━━ Supplied entries ━━
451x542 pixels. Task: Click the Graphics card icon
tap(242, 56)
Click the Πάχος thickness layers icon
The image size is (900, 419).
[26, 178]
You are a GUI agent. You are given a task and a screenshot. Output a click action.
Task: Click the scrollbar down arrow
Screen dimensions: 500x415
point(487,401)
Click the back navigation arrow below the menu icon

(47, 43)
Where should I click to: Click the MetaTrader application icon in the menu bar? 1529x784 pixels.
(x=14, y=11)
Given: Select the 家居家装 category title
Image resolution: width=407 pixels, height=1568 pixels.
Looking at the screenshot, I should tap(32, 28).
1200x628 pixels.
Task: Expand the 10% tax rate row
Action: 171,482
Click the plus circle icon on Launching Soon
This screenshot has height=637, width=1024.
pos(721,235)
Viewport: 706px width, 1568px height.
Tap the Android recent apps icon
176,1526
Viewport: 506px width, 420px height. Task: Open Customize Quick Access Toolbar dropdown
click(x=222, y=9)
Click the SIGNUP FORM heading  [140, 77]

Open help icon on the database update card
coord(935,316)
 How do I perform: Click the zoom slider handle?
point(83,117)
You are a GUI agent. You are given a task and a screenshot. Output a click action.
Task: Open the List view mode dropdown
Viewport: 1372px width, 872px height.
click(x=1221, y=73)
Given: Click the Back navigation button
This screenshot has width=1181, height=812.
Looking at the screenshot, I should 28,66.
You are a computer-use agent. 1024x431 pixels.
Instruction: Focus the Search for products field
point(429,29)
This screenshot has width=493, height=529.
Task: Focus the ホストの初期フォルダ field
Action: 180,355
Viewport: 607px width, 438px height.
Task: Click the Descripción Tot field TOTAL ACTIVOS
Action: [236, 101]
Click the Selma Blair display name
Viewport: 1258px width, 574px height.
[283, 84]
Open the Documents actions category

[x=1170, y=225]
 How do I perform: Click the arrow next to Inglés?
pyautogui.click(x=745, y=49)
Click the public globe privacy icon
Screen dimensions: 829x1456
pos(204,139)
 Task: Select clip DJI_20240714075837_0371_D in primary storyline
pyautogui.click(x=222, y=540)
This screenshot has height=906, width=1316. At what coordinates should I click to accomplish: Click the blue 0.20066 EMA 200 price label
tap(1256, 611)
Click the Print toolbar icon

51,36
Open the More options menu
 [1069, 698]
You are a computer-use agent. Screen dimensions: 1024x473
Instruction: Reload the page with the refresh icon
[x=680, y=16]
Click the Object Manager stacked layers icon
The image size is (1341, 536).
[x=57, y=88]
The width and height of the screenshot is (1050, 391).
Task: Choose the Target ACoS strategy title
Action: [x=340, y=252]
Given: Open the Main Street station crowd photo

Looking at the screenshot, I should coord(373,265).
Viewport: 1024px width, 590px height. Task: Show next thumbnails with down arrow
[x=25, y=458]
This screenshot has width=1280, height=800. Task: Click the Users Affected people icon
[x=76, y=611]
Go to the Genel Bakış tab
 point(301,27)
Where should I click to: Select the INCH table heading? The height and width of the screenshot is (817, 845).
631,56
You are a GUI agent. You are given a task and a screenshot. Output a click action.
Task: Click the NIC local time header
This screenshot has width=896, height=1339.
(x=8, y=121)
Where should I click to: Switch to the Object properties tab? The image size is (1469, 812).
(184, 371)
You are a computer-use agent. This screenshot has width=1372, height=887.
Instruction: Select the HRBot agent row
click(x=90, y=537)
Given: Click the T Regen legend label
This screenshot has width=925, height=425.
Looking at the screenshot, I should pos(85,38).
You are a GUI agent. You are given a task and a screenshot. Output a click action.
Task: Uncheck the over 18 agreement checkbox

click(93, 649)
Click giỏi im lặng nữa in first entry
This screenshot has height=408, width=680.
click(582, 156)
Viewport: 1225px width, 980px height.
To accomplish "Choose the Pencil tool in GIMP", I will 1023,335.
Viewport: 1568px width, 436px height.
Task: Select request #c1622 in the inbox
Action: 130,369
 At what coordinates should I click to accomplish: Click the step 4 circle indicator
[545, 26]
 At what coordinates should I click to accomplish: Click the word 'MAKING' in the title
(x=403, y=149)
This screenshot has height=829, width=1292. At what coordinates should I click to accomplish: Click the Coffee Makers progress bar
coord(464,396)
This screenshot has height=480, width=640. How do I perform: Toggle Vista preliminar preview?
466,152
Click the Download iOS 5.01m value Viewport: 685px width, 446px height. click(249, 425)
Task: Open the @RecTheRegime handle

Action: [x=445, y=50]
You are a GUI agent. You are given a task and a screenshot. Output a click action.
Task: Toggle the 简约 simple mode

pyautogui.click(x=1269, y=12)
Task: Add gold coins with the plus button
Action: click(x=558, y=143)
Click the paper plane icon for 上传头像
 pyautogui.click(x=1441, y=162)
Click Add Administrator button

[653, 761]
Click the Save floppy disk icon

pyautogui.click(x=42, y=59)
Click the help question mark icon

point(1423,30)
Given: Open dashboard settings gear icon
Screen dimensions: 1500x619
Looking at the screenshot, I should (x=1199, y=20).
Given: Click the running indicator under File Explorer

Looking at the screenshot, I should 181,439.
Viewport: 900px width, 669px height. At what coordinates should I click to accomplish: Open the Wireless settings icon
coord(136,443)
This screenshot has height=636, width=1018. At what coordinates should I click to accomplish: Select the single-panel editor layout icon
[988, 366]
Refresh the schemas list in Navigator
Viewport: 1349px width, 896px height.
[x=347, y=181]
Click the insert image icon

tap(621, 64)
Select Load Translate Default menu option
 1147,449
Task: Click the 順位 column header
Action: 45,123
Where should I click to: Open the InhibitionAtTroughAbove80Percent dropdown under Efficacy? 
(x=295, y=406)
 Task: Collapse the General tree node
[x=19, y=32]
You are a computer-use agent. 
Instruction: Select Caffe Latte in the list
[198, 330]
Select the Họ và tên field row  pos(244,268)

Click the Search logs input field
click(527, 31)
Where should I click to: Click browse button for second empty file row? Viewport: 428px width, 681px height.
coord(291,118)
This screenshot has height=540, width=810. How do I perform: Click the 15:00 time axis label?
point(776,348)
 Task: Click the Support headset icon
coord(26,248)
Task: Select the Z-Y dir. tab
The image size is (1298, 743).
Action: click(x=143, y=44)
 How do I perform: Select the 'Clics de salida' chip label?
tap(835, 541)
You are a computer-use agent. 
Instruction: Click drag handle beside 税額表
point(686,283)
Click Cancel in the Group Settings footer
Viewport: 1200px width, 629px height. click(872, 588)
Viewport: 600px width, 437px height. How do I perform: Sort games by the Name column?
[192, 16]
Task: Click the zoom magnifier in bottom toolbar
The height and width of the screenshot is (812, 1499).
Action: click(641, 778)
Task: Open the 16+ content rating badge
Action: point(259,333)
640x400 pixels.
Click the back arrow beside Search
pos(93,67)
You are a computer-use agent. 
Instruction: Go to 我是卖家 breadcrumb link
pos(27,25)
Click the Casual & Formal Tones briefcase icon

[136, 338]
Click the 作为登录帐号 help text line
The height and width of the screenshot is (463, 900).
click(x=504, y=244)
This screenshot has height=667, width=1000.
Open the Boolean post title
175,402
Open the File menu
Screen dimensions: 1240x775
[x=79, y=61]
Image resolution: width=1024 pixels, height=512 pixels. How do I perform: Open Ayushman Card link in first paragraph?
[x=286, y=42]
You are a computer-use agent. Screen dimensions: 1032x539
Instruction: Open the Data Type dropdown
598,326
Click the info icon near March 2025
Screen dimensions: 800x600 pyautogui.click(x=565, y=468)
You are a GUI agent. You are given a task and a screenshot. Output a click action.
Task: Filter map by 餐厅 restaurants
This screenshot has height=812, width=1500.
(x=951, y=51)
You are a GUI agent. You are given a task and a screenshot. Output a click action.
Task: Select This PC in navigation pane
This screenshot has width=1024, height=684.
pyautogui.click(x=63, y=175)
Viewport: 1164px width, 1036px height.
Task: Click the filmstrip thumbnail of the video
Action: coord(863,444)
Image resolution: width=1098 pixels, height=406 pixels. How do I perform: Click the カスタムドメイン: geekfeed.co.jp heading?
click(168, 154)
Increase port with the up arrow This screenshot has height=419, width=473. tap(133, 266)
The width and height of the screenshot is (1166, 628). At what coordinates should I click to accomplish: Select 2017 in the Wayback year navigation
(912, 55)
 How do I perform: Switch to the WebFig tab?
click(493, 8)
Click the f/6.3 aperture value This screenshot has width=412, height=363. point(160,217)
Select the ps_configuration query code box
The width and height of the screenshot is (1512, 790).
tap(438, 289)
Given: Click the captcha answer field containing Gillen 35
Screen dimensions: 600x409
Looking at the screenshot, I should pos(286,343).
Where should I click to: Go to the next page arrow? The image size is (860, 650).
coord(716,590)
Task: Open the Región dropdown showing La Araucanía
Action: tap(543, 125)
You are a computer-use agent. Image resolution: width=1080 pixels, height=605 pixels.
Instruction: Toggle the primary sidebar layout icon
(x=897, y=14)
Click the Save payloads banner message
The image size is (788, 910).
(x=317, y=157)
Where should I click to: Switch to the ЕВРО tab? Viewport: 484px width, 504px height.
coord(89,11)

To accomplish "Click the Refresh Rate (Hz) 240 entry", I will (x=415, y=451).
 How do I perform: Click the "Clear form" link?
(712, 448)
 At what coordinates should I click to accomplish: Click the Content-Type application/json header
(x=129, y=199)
━━━
- _Goal of the exercise_
In the records above, return precisely the line containing "Select the ps_configuration query code box" and each line that comes after it, up to the final one.

- _Answer for this exercise_
Select the ps_configuration query code box
The width and height of the screenshot is (1512, 790).
tap(438, 289)
Given: Click the captcha answer field containing Gillen 35
Screen dimensions: 600x409
Looking at the screenshot, I should pos(286,343).
Where should I click to: Go to the next page arrow? The image size is (860, 650).
coord(716,590)
Task: Open the Región dropdown showing La Araucanía
Action: tap(543, 125)
You are a computer-use agent. Image resolution: width=1080 pixels, height=605 pixels.
Instruction: Toggle the primary sidebar layout icon
(x=897, y=14)
Click the Save payloads banner message
The image size is (788, 910).
(x=317, y=157)
Where should I click to: Switch to the ЕВРО tab? Viewport: 484px width, 504px height.
coord(89,11)

To accomplish "Click the Refresh Rate (Hz) 240 entry", I will (x=415, y=451).
 How do I perform: Click the "Clear form" link?
(712, 448)
 At what coordinates should I click to accomplish: Click the Content-Type application/json header
(x=129, y=199)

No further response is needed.